Writer and musician Margaret Killjoy (who I never heard of until today) posted a thread on BlueSky about the American Revolution that rings true to me. It's not what I was taught in school, but I've since learned these essential facts, probably after reading M.T. Anderson's Octavian Nothing. Here's what Killjoy had to say:
the US revolution was not a revolt against colonization but instead the (seemingly) permanent cementing of the colonial project. It's not like India or Ireland breaking free from the UK, it's like if the British colonists in India broke free from the UK's control.
In essence, the king was like "okay but you can't go any further west" and the slavers in the US were like "yeah, we're going to though" and threw a war over it. That's what's being celebrated today. It can be dressed up in fancy language around freedom and democracy but it was a slave empire.
There were other causes, but at the core of it, the revolution was so that genocidal slavers could expand the scale of their genocide and slavery.
Many of the early revolts against monarchy, ostensibly in the name of democracy, were actually and explicitly just about empowering the capitalist rich rather than the aristocratic rich. This is a lateral move. (See: the English civil war that displaced a king and led to the genocide of Ireland)....
More than twice as many Black soldiers fought for the UK in the revolution as fought for the US, because the UK promised them their freedom (and largely delivered on that promise). The UK was absolutely more moderate on both slavery and anti-indigenous warfare than the US was.
None of this makes the UK good, or monarchy good. But the US revolution was somewhere between a lateral move and a counterrevolution and it has NOTHING to do with anti-colonialism.
The fancy language of freedom the US wrote was adopted over the years by other revolutions that actually sought freedom, that is the one thing I can think of to grant the US revolution.
This "independence day," the thing I remember is that the first colony of the UK, Ireland, took 800 years to gain partial independence from the UK and is still fighting for full independence.
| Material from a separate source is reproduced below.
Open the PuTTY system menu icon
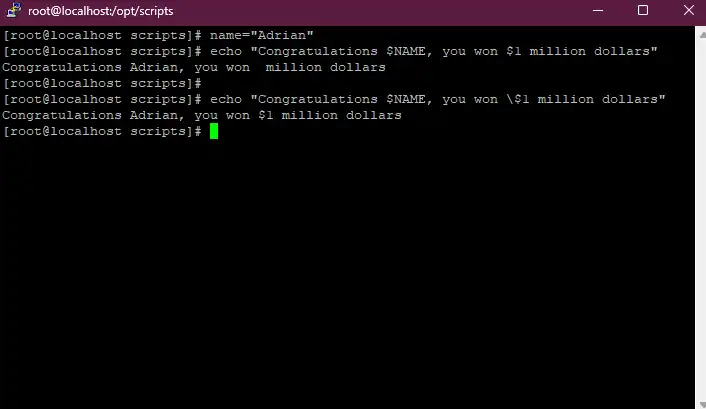This screenshot has width=706, height=409. click(x=14, y=10)
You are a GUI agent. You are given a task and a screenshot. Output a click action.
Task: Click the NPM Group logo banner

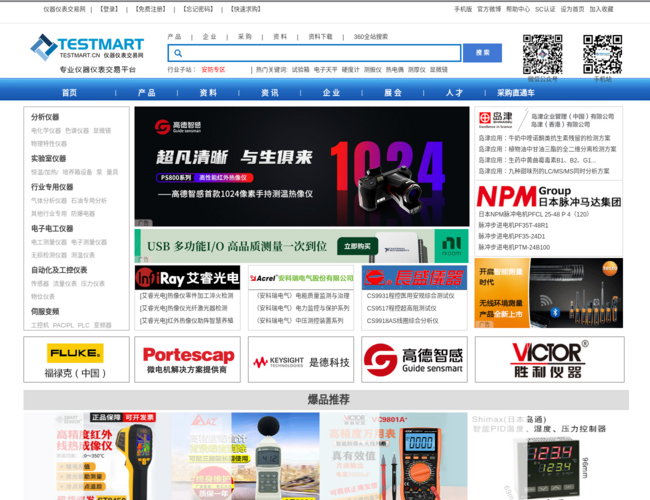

North America is coming on 500 years. There is still time.
So go shoot off some fireworks and scare all the dogs and wildlife to celebrate a country that has never once in its history come anywhere close to deserving your respect.
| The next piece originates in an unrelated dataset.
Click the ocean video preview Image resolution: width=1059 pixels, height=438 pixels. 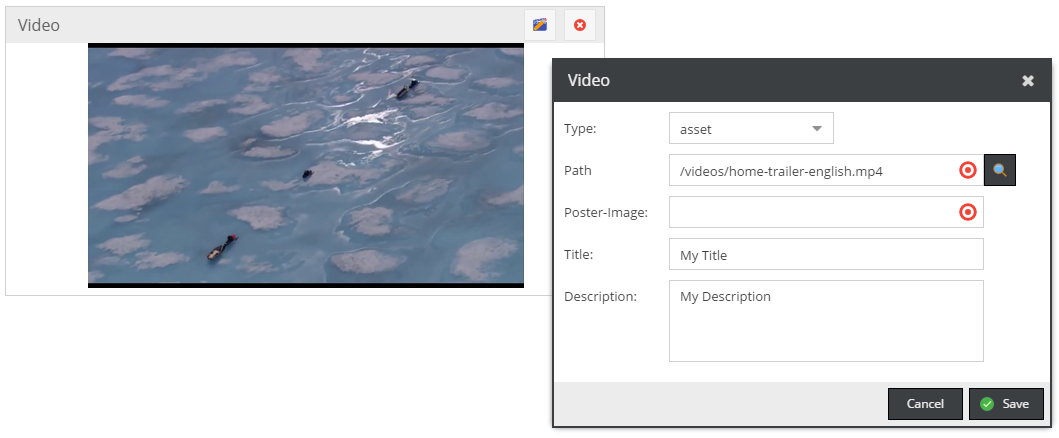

Vox, back in 2019, had an article on three ways the American Revolution was a mistake. It seems pretty right on, the difficulties of counterfactuals aside.
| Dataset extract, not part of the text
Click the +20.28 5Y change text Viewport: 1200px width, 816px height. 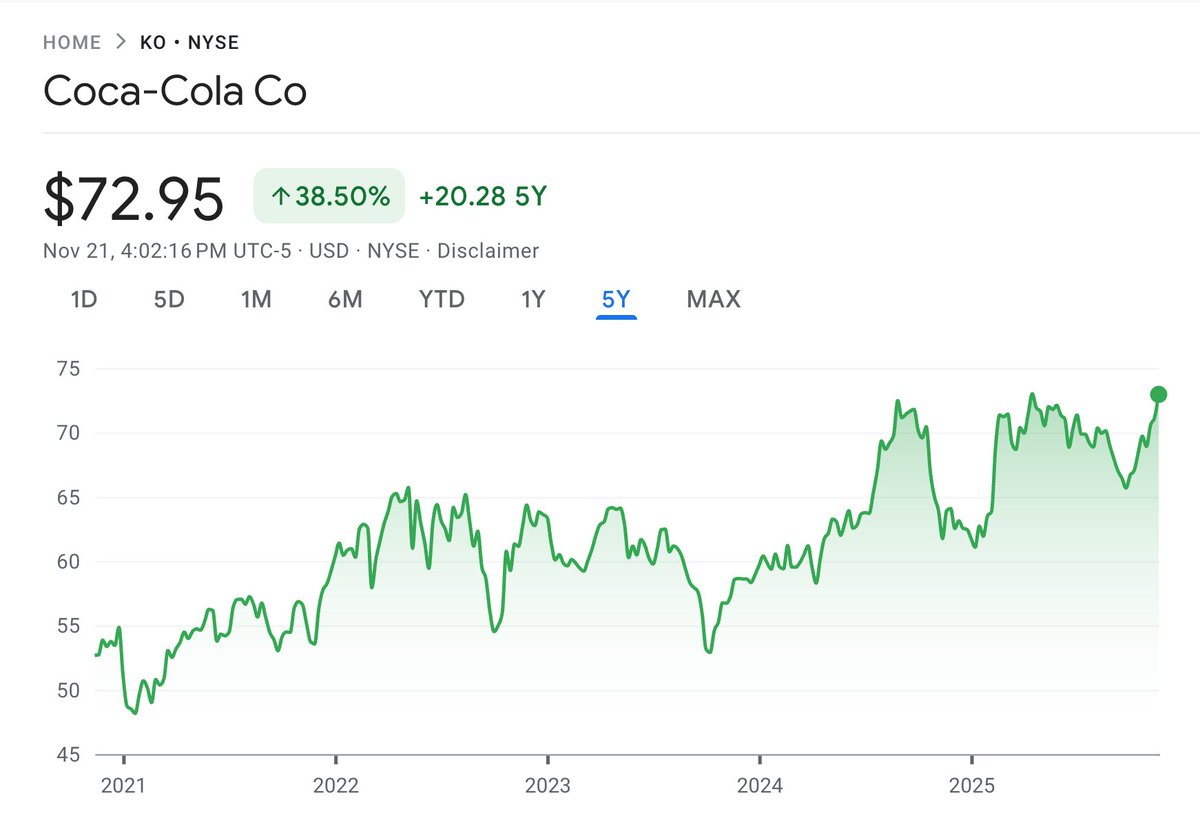pos(483,197)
For an alternate idea of what to celebrate today, look to Kaitlin Is Just Getting Started @gothamgirlblue.com:
Today I’m celebrating the fall of Vicksburg and the Confederate retreat at Gettysburg, which is why we set off fireworks and grill, yes?
And despite all of this country's faults, from its founding onward, this post by Ken White (known as popehat on social media) reminded me of what it could and should be, and why the current assault on actual freedom is so hideous.